Auf der Palliativstation des Uniklinikums: Dirk Rupprecht, Seelsorger und katholischer Diakon. © FUNKE Foto Services | Kai Kitschenberg

Denn die Mitarbeiter kommen jetzt häufiger zu den Geistlichen beider Konfessionen. Auch sie leiden mit ihren Patienten, die keinen Besuch bekommen, die fragen, ob sie ihre Lieben noch je wiedersehen. Viele, weiß Pfarrer Matysik (58), haben Angst, angesteckt zu werden. Sie brauchen Momente, darüber zu reden, „um Luft zu holen, um nicht zu ersticken an dem Druck“.
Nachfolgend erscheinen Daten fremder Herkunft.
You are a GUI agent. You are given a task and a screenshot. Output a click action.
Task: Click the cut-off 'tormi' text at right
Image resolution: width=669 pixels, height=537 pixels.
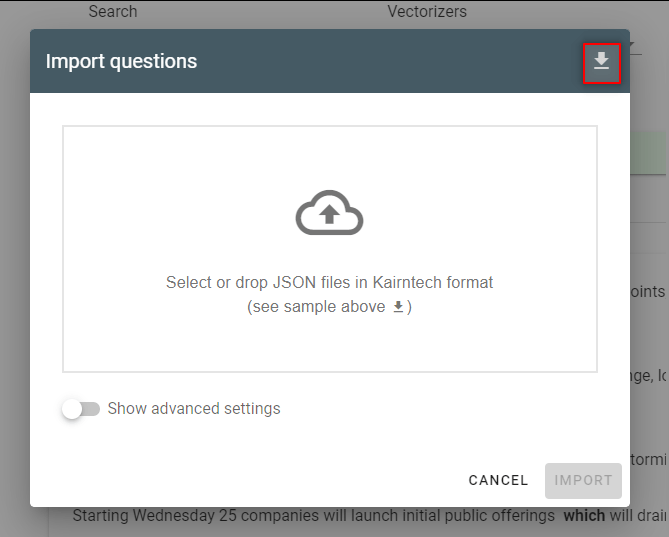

Diakon Rupprecht weiß, wie sie sich fühlen: Er ist selbst gelernter Krankenpfleger, seine Tochter und sein Sohn arbeiten im selben Beruf, letzterer auf der Covid-Station des Uniklinikums. Er kennt also die Sorgen, die Klinik-Mitarbeiter auch privat umtreiben. Und auch er hat seine Mutter erst vor wenigen Wochen in ein Pflegeheim bringen müssen. „Einen Tag später kam das Besuchsverbot. Es war und ist unwirklich.“ Die Sorgen des Personals könne er nachvollziehen. „Ich bin selbst Vater und Sohn. Ich weiß, dass einem das alles nicht in der Jacke hängen bleibt.“

>>INFO: SEELSORGE IM KRANKENHAUS GEFRAGT

Trotz Corona: Die Krankenhaus-Seelsorge ist weiterhin erreichbar, es gibt auch Andachten via Krankenhaus-TV. Vielerorts sitzen die Seelsorger mit den in den Krisenstäben und Ethikräten. Weiterhin kommen sie zu Abschieden und Nottaufen, haben eine 24-Stunden-Erreichbarkeit organisiert.

Auch wenn die Seelsorge am Bett weniger wird, bleibe eine „Glaubens- und Gebetsgemeinschaft weiter bestehen“, heißt es aus dem Bistum Essen.